Names of Perry Hall Places
by David Marks
Historian, Perry Hall Improvement Association
Perry Hall was first identified by Harry Dorsey Gough, who named his l,000-acre estate
after his family's castle in the Staffordshire region of Great Britain. While "Perry
Hall" originally referred to the Gough estate and mansion, it identified the entire
community by the end of the Nineteenth Century. Before that? our village was often
referred to as "Germantown," where Irish and German immigrants settled on the
remains of the Gough estate shortly before the Civil War.
As presently defined, Perry Hall includes that region of northeastern Baltimore County
bordered by the Great Gunpowder Falls on the north, Philadelphia Road on the east, White
Marsh Run on the south? and the Baltimore Gas and Electric transmission lines on the west.
These boundaries have been set by the Perry Hall Improvement Association. Only the far
eastern region of Perry Hall is undeveloped, although this will soon become the Honeygo
community, with five thousand families moving into a Columbia-style "planned
neighborhood."
Immediately west of Perry Hall is Carney, named for Thomas and Mary McDermot Carney,
who operated a general store in the late Nineteenth Century. This building, known as the
Eight Mile House, still stands at the intersection of Joppa and Harford Roads. To the
north of Perry Hall, just across the Gunpowder River, are the rural, rolling hills of Glen
Arm and Baldwin. East of Perry Hall is Kingsville, named for Abraham King, who settled 290
acres of land near Harford County in the early Nineteenth Century. To our south is White
Marsh, which takes its name from the White Marsh Plantation established by Captain Charles
Ridgely in 1659. Ridgely is said to have named his settlement after the mists which
enshrouded the region in the morning. On older maps, the community appears as one name:
"Whitemarsh."
Many other places and landmarks are named after nature. Perry Hall's Honeygo area, for
example, is named after the stream which extends from the farms at Cross Road to bustling
White Marsh Mall. The stream appears in old records as "Horney Gold,"
"Honeygold," and "Hang Gold," leaving its current name a mystery.

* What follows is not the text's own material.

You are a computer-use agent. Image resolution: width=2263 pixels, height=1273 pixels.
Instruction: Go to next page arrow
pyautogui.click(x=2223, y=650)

Silver Spring Road also owes its name to the marshy environment which once characterized
the community
Our other major roads are named after the cities which they helped connect to
Baltimore: Philadelphia, Joppa, and Belair Roads. Before it became Belair Road, Perry
Hall's stretch of US Route 1 was the Baltimore and Jerusalem Turnpike, and before that, it
was simply Perry Hall Road, the private drive of Harry Dorsey Gough. Other thoroughfares
were named after industries (Forge Road) or major community centers (Chapel Road).
Perry Hall's founding families lent their names to places in our community. Hines and
Klausmier Roads, as well as Baker and Ferguson Lanes, were named after families which
immigrated to Perry Hall largely during the early Nineteenth Century. Soth Avenue was
named after the Soth Farm, which was across from present-day Perry Hall Elementary School
on Joppa Road. Halbert Avenue is named after "the Halbert Half Way House," which
was demolished when the Perry Hall library was built in 1963. Darnall Road owes its name
to the original 1683 land grants, "Darnall's Sylvania" and "Darnall's Camp
1000 Acres." When this area of central Perry Hall was developed, great care was made
to distinctively identify the original history of the neighborhood.